We were well placed to join this discussion given our role as custodian of Australia’s premier 20th century domestic icon, Rose Seidler House.
Our approach to the conservation of the house and collection has been guided in the most part by the original conservation management plan written in 1989, but has naturally evolved over the intervening period. The plan recognised that ‘it is easier to find an 1840s colonial oven than a 1940s Simpson electric stove’1 and that we lacked the craftspeople and materials to easily re-create or restore 1950s furnishings and finishes.
When architect Harry Seidler donated the house to the then HHT (Historic Houses Trust), a formal agreement bound us to maintain the property ‘as designed in 1949 and as fully restored in 1982’.2 This was to be a modern house museum, the first in Australia, with an implied durability and ability to provide wide-ranging opportunities for open visitation, study groups, lectures, concerts, exhibitions, filming, photography, commercial functions and other events.
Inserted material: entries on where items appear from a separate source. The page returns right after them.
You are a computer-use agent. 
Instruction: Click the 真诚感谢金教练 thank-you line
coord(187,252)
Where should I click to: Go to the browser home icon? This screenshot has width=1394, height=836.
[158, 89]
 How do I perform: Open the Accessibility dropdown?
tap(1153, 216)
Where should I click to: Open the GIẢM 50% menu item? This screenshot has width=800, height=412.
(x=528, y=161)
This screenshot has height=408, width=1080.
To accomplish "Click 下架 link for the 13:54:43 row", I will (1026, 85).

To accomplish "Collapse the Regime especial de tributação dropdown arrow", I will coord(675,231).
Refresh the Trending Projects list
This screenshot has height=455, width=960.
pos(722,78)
After 18 years of a 'hands-on' approach to public access (the house was opened to the public for the first time in 1991), it has become clear that the public, the environment (chiefly light and heat) and our own activities, such as holding functions and moving objects around, have had an impact on the house and its collection.
Moreover, the 'Simpson stove scenario' is compounded by the distance we now have from the HHT's original decisions about the property and a changing environment that makes it more difficult to embark once again on some of the ambitious re-creations and acquisitions that, under the guidance of the conservation management plan, were carried out in the late 1980s. Over the past 18 years there has been a growing realisation that Rose Seidler House and its unique 20th-century collection are very fragile. Re-created and genuine 'prop' objects obtained to represent items that were known to exist in the house are themselves now so rare that they warrant their own conservation plans and collection policy.
Fabrics, carpets and paint finishes are now so difficult to re-create that we must re-evaluate the amount of wear and tear they sustain. As the 'modern' house itself ages, the natural desire of a heritage organisation to preserve original fabric is increasingly at odds with our commitment to showcase the property in its 1950s appearance and condition.
In 2008 we formed a curatorial advisory panel to bring together different views and expertise from within the organisation to develop a strategy of care and interpretation for Rose Seidler House for the next 20 years. The panel commissioned a comprehensive assessment of the collection and provided a revised set of guidelines for our care and management of the property into the future.
The changes reflect our realisation that we must have effective control over public access and be able to protect the house and contents from possible damage caused by light and heat. We must be proactive in caring for and maintaining the collection. Critically, to satisfy the terms of the original agreement and to maintain the 'significance' of the whole, we may, in the future, when all in situ conservation strategies have been exhausted, need to consider retiring objects from display and replacing items in the collection.
The 'significance' of Rose Seidler House has changed dramatically in 20 years and will almost certainly continue to change in the future. A theme of the (Un)loved Modern conference was 'the single house under threat'. Given today's demand for ever larger houses, the modest dimensions of mid-20th-century houses make them particularly vulnerable to demolition and renovation. Outstanding examples such as Rose Seidler House are increasingly valuable, as they demonstrate the aesthetic and functional potential of small houses and offer an ongoing challenge to current trends.
Rose Seidler House is not just an evolving museum. It is an international architectural icon that requires its own set of principles that may at times appear to be at odds with our preconceptions of standard museum and conservation practice.